Business Community Shares Concerns over California’s Climate Policy
California has been a leader in climate policy in the United States. Through aggressive action, the state is trying to combat the already damning effects climate change has caused.
The state’s plan, which includes policies like banning new gas car sales after 2035, is ambitious in its goal to fight climate change.
However, many believe it is purely aspirational and not attainable.
A coalition of California businesses, including the commercial real estate community, recently wrote a letter to Governor Newsom, pushing for common sense climate policy.
California’s Climate Plan
On August 12th, 2022, Gov. Newsom urged California lawmakers to pass sweeping legislation to combat climate change.
The ambitious proposal includes plans such as:
- By 2045 at the latest, California will be completely carbon neutral
- By 2030, reduce greenhouse gas emissions by 40-55% lower than the 1990 level
- Providing a setback distance from homes, schools, and parks for any new oil wells
- Create a clean energy target of 95% by 2040
- Establishing the framework for carbon removal and carbon capture
The call for action is understandable as the state has warmed nearly three degrees in the past century, compared to just 1 degree for the planet.

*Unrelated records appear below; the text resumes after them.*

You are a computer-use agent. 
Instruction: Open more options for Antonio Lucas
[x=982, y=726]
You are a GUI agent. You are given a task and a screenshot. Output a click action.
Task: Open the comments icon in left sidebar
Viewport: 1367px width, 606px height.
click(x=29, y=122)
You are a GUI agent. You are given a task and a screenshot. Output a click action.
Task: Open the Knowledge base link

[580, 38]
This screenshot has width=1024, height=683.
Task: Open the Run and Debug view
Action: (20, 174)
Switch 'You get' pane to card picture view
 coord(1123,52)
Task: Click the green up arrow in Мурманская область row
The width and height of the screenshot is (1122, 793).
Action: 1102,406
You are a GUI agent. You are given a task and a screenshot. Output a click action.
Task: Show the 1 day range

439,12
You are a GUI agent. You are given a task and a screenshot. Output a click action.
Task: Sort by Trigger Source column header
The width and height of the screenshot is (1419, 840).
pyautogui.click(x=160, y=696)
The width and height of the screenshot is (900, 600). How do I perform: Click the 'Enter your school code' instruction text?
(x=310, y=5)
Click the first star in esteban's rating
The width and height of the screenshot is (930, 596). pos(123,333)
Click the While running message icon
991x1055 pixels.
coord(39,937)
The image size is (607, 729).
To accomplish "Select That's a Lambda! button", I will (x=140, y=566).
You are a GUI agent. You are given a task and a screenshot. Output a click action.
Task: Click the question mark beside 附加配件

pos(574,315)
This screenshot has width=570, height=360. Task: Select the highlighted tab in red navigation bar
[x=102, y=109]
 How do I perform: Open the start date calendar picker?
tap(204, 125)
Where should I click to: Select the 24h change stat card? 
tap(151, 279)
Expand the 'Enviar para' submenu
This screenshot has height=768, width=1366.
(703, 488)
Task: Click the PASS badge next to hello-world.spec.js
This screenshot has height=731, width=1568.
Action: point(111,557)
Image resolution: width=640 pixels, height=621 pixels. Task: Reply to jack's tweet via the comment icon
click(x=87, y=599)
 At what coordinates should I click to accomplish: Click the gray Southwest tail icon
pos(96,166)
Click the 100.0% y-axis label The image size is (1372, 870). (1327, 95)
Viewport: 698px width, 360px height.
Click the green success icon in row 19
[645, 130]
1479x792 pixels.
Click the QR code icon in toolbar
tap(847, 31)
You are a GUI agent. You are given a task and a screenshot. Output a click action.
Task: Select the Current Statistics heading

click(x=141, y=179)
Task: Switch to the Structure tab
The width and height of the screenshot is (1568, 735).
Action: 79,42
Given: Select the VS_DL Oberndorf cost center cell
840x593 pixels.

However, are these aspirational goals realistic, or is it just a pipe-dream?
Business Leaders Urge Newsom for Feasible Climate Policy
Business leaders across the state wrote a letter to Gov. Newsom expressing concern over his climate agenda.
Headlined by CalChamber, the letter applauded Gov. Newsom for being a leader in combating climate change.
Their first qualm with the agenda comes from the plan to lower greenhouse gas emissions by 40-55% of the 1990 level by 2030. They claim it is economically and technologically unfeasible due to the lack of low-carbon energy infrastructure.
They believe the lack of technology and high implementation costs make this plan hard to achieve.
Another cause for concern for them was the plan to include a setback distance for new oil wells. But, again, their issue lies in a previous policy that tried that and resulted in 8,000 workers losing their job.
Their message to Gov. Newsom concludes by wanting to be a part of the global solution to climate change. Rather than trying to solve a global issue by ourselves.
They want meaningful goals that are economically and technologically accomplishable.
This proposal has been introduced too late to give stakeholders time to respond,
adding to the other concerns generated by the governor’s proposal.
Every industry in California would be affected by this, so we need proper time to debate and construct this legislation.
Thus, we recommend that lawmakers reject these proposals until we are given time to build a consensus within the legislature and community.